Yuriy Teterenko

Personal information
- Full name: Yuriy Ihorovych Teterenko
- Date of birth: 22 January 1997 (age 28)
- Place of birth: Lutsk, Ukraine
- Height: 1.80 m (5 ft 11 in)
- Position(s): Midfielder

Youth career
- 2003–2012: Youth Sport School #2 Lutsk
- 2012–2013: Volyn Lutsk

Senior career*
- Years: Team / Apps / (Gls)
- 2013–2017: Volyn Lutsk / 41 / (0)
- 2018: Atlantas Klaipėda / 12 / (1)
- 2019–2020: Slutsk / 39 / (0)
- 2020: Volyn Lutsk / 8 / (0)
- 2021: Tavriya Simferopol / 11 / (0)
- 2023: FC Kovel (amateur)
- 2024–: Lutsksantekhmontazh-536 (amateur)

= Yuriy Teterenko =

Ukrainian footballer

Yuriy Teterenko (Юрій Ігорович Тетеренко; born 22 January 1997) is a professional Ukrainian football midfielder.

== Career ==
Teterenko is a product of Youth Sport School #2 and FC Volyn Youth Sportive School Systems.
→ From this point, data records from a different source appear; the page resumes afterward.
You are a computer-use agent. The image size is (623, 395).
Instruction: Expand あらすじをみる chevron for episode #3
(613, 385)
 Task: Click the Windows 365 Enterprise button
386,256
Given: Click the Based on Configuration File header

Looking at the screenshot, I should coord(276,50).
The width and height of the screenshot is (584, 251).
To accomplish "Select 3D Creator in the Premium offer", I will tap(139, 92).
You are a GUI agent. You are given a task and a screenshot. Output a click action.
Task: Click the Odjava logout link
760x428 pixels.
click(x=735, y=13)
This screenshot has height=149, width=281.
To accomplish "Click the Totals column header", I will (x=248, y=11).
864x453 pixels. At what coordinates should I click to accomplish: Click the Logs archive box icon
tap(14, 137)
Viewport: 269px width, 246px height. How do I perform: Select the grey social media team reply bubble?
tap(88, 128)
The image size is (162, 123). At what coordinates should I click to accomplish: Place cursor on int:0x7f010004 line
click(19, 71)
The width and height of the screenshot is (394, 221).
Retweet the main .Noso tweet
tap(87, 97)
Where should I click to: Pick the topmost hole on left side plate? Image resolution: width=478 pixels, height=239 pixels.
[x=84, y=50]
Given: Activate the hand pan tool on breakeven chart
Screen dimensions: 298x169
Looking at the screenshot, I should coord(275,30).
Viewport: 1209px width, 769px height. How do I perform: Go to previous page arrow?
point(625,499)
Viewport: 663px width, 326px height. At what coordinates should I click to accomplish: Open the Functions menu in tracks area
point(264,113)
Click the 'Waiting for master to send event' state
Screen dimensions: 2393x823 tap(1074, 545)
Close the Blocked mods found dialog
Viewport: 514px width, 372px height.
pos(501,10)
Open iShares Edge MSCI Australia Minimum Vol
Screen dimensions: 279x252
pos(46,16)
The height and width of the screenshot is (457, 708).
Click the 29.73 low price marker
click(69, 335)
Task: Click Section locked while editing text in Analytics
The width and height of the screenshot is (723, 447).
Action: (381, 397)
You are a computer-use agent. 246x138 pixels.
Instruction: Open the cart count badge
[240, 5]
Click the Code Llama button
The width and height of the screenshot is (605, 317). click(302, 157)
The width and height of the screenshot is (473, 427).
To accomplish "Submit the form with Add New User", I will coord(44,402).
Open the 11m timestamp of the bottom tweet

In 2012 he signed a professional contract with FC Volyn Lutsk in the Ukrainian Premier League.

He made his debut in the Ukrainian Premier League for FC Volyn on 13 August 2016, playing in a match against FC Zirka Kropyvnytskyi.

In August 2018 he became member of Lithuanian FK Atlantas Klaipėda and play in A lyga.